_What is expected_.
The records that follow are to be given again exactly.

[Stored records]
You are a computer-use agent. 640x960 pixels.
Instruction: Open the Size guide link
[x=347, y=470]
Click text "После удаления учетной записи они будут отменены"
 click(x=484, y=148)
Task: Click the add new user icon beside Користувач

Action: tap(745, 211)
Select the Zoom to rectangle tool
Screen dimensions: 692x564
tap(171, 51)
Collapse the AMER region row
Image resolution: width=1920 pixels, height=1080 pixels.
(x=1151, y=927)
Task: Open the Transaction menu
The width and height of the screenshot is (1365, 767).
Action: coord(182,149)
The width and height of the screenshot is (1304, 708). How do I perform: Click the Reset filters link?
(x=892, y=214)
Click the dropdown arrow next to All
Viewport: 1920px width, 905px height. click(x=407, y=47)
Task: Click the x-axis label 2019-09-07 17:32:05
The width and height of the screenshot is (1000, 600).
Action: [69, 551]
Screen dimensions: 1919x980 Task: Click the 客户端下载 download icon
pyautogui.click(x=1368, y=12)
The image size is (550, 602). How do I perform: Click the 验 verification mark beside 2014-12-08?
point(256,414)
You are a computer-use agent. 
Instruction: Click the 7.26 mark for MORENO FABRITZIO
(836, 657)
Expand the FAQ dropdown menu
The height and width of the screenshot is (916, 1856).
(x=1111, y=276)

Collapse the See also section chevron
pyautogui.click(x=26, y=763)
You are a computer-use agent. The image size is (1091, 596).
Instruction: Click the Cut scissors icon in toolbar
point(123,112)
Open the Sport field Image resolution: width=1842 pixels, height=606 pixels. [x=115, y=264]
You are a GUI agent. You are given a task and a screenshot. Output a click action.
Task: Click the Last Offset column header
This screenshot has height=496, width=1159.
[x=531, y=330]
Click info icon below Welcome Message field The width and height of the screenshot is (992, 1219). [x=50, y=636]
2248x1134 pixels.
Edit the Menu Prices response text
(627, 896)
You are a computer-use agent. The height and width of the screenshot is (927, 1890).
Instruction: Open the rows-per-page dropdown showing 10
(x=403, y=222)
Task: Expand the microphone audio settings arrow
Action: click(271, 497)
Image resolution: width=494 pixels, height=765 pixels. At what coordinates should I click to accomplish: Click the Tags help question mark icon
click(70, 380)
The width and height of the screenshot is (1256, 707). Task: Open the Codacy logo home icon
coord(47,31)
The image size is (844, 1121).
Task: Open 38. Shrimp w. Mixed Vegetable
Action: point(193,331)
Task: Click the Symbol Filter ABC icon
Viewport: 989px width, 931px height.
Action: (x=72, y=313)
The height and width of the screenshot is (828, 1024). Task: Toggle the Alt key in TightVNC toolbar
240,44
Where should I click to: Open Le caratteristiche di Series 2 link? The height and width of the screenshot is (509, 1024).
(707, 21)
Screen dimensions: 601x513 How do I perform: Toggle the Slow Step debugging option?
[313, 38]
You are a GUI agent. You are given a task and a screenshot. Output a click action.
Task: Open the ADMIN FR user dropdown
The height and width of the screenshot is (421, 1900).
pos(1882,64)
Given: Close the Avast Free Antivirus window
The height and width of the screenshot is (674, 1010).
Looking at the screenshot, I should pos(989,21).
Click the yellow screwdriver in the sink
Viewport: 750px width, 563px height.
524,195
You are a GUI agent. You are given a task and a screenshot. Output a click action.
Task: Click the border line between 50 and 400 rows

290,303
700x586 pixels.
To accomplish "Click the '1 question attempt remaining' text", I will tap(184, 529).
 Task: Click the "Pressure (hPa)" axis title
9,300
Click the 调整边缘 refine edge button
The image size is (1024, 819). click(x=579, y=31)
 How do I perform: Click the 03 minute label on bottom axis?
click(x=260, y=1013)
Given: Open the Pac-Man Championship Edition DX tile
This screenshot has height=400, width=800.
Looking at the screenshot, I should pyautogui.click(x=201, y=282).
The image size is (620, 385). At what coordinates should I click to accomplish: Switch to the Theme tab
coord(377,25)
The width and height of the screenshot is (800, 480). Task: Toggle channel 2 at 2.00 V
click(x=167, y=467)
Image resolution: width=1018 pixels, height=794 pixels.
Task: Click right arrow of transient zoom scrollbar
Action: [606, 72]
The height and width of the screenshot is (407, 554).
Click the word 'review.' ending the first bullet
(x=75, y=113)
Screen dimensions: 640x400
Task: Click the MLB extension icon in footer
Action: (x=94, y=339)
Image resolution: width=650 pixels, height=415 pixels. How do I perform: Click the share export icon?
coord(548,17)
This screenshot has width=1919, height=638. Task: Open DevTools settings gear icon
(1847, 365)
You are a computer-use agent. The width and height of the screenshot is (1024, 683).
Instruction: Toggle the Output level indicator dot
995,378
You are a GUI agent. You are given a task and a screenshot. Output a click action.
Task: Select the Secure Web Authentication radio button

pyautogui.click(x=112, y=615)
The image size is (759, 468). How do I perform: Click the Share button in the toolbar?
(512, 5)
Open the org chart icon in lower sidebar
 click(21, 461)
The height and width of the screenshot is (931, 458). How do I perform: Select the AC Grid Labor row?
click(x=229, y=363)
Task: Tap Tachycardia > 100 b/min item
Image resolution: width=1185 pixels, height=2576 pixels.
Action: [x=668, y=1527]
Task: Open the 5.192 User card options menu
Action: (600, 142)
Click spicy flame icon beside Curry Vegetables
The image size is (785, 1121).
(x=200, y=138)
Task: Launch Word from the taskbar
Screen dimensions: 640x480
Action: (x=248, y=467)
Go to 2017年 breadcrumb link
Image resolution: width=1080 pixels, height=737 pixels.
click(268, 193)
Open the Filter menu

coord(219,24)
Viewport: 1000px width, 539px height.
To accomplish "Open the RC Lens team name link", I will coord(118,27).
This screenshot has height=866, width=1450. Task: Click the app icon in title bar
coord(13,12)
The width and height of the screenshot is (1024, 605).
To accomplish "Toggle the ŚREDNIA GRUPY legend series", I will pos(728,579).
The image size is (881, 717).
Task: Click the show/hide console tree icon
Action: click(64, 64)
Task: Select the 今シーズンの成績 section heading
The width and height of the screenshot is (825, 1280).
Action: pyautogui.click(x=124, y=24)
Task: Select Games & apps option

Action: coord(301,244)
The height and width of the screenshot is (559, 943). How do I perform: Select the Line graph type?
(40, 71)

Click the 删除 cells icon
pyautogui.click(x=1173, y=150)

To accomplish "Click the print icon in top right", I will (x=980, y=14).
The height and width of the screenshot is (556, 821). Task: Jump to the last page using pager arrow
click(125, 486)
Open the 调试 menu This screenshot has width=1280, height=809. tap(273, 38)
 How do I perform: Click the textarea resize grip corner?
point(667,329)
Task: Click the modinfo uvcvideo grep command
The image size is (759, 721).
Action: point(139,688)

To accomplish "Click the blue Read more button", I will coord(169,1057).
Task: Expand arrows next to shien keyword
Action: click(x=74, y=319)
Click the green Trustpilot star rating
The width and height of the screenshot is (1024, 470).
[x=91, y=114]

_Response to this exercise_.
You are a computer-use agent. 640x960 pixels.
Instruction: Open the Size guide link
[x=347, y=470]
Click text "После удаления учетной записи они будут отменены"
 click(x=484, y=148)
Task: Click the add new user icon beside Користувач

Action: tap(745, 211)
Select the Zoom to rectangle tool
Screen dimensions: 692x564
tap(171, 51)
Collapse the AMER region row
Image resolution: width=1920 pixels, height=1080 pixels.
(x=1151, y=927)
Task: Open the Transaction menu
The width and height of the screenshot is (1365, 767).
Action: coord(182,149)
The width and height of the screenshot is (1304, 708). How do I perform: Click the Reset filters link?
(x=892, y=214)
Click the dropdown arrow next to All
Viewport: 1920px width, 905px height. click(x=407, y=47)
Task: Click the x-axis label 2019-09-07 17:32:05
The width and height of the screenshot is (1000, 600).
Action: [69, 551]
Screen dimensions: 1919x980 Task: Click the 客户端下载 download icon
pyautogui.click(x=1368, y=12)
The image size is (550, 602). How do I perform: Click the 验 verification mark beside 2014-12-08?
point(256,414)
You are a computer-use agent. 
Instruction: Click the 7.26 mark for MORENO FABRITZIO
(836, 657)
Expand the FAQ dropdown menu
The height and width of the screenshot is (916, 1856).
(x=1111, y=276)

Collapse the See also section chevron
pyautogui.click(x=26, y=763)
You are a computer-use agent. The image size is (1091, 596).
Instruction: Click the Cut scissors icon in toolbar
point(123,112)
Open the Sport field Image resolution: width=1842 pixels, height=606 pixels. [x=115, y=264]
You are a GUI agent. You are given a task and a screenshot. Output a click action.
Task: Click the Last Offset column header
This screenshot has height=496, width=1159.
[x=531, y=330]
Click info icon below Welcome Message field The width and height of the screenshot is (992, 1219). [x=50, y=636]
2248x1134 pixels.
Edit the Menu Prices response text
(627, 896)
You are a computer-use agent. The height and width of the screenshot is (927, 1890).
Instruction: Open the rows-per-page dropdown showing 10
(x=403, y=222)
Task: Expand the microphone audio settings arrow
Action: click(271, 497)
Image resolution: width=494 pixels, height=765 pixels. At what coordinates should I click to accomplish: Click the Tags help question mark icon
click(70, 380)
The width and height of the screenshot is (1256, 707). Task: Open the Codacy logo home icon
coord(47,31)
The image size is (844, 1121).
Task: Open 38. Shrimp w. Mixed Vegetable
Action: point(193,331)
Task: Click the Symbol Filter ABC icon
Viewport: 989px width, 931px height.
Action: (x=72, y=313)
The height and width of the screenshot is (828, 1024). Task: Toggle the Alt key in TightVNC toolbar
240,44
Where should I click to: Open Le caratteristiche di Series 2 link? The height and width of the screenshot is (509, 1024).
(707, 21)
Screen dimensions: 601x513 How do I perform: Toggle the Slow Step debugging option?
[313, 38]
You are a GUI agent. You are given a task and a screenshot. Output a click action.
Task: Open the ADMIN FR user dropdown
The height and width of the screenshot is (421, 1900).
pos(1882,64)
Given: Close the Avast Free Antivirus window
The height and width of the screenshot is (674, 1010).
Looking at the screenshot, I should pos(989,21).
Click the yellow screwdriver in the sink
Viewport: 750px width, 563px height.
524,195
You are a GUI agent. You are given a task and a screenshot. Output a click action.
Task: Click the border line between 50 and 400 rows

290,303
700x586 pixels.
To accomplish "Click the '1 question attempt remaining' text", I will tap(184, 529).
 Task: Click the "Pressure (hPa)" axis title
9,300
Click the 调整边缘 refine edge button
The image size is (1024, 819). click(x=579, y=31)
 How do I perform: Click the 03 minute label on bottom axis?
click(x=260, y=1013)
Given: Open the Pac-Man Championship Edition DX tile
This screenshot has height=400, width=800.
Looking at the screenshot, I should pyautogui.click(x=201, y=282).
The image size is (620, 385). At what coordinates should I click to accomplish: Switch to the Theme tab
coord(377,25)
The width and height of the screenshot is (800, 480). Task: Toggle channel 2 at 2.00 V
click(x=167, y=467)
Image resolution: width=1018 pixels, height=794 pixels.
Task: Click right arrow of transient zoom scrollbar
Action: [606, 72]
The height and width of the screenshot is (407, 554).
Click the word 'review.' ending the first bullet
(x=75, y=113)
Screen dimensions: 640x400
Task: Click the MLB extension icon in footer
Action: (x=94, y=339)
Image resolution: width=650 pixels, height=415 pixels. How do I perform: Click the share export icon?
coord(548,17)
This screenshot has width=1919, height=638. Task: Open DevTools settings gear icon
(1847, 365)
You are a computer-use agent. The width and height of the screenshot is (1024, 683).
Instruction: Toggle the Output level indicator dot
995,378
You are a GUI agent. You are given a task and a screenshot. Output a click action.
Task: Select the Secure Web Authentication radio button

pyautogui.click(x=112, y=615)
The image size is (759, 468). How do I perform: Click the Share button in the toolbar?
(512, 5)
Open the org chart icon in lower sidebar
 click(21, 461)
The height and width of the screenshot is (931, 458). How do I perform: Select the AC Grid Labor row?
click(x=229, y=363)
Task: Tap Tachycardia > 100 b/min item
Image resolution: width=1185 pixels, height=2576 pixels.
Action: [x=668, y=1527]
Task: Open the 5.192 User card options menu
Action: (600, 142)
Click spicy flame icon beside Curry Vegetables
The image size is (785, 1121).
(x=200, y=138)
Task: Launch Word from the taskbar
Screen dimensions: 640x480
Action: (x=248, y=467)
Go to 2017年 breadcrumb link
Image resolution: width=1080 pixels, height=737 pixels.
click(268, 193)
Open the Filter menu

coord(219,24)
Viewport: 1000px width, 539px height.
To accomplish "Open the RC Lens team name link", I will coord(118,27).
This screenshot has height=866, width=1450. Task: Click the app icon in title bar
coord(13,12)
The width and height of the screenshot is (1024, 605).
To accomplish "Toggle the ŚREDNIA GRUPY legend series", I will pos(728,579).
The image size is (881, 717).
Task: Click the show/hide console tree icon
Action: click(64, 64)
Task: Select the 今シーズンの成績 section heading
The width and height of the screenshot is (825, 1280).
Action: pyautogui.click(x=124, y=24)
Task: Select Games & apps option

Action: coord(301,244)
The height and width of the screenshot is (559, 943). How do I perform: Select the Line graph type?
(40, 71)

Click the 删除 cells icon
pyautogui.click(x=1173, y=150)

To accomplish "Click the print icon in top right", I will (x=980, y=14).
The height and width of the screenshot is (556, 821). Task: Jump to the last page using pager arrow
click(125, 486)
Open the 调试 menu This screenshot has width=1280, height=809. tap(273, 38)
 How do I perform: Click the textarea resize grip corner?
point(667,329)
Task: Click the modinfo uvcvideo grep command
The image size is (759, 721).
Action: point(139,688)

To accomplish "Click the blue Read more button", I will coord(169,1057).
Task: Expand arrows next to shien keyword
Action: click(x=74, y=319)
Click the green Trustpilot star rating
The width and height of the screenshot is (1024, 470).
[x=91, y=114]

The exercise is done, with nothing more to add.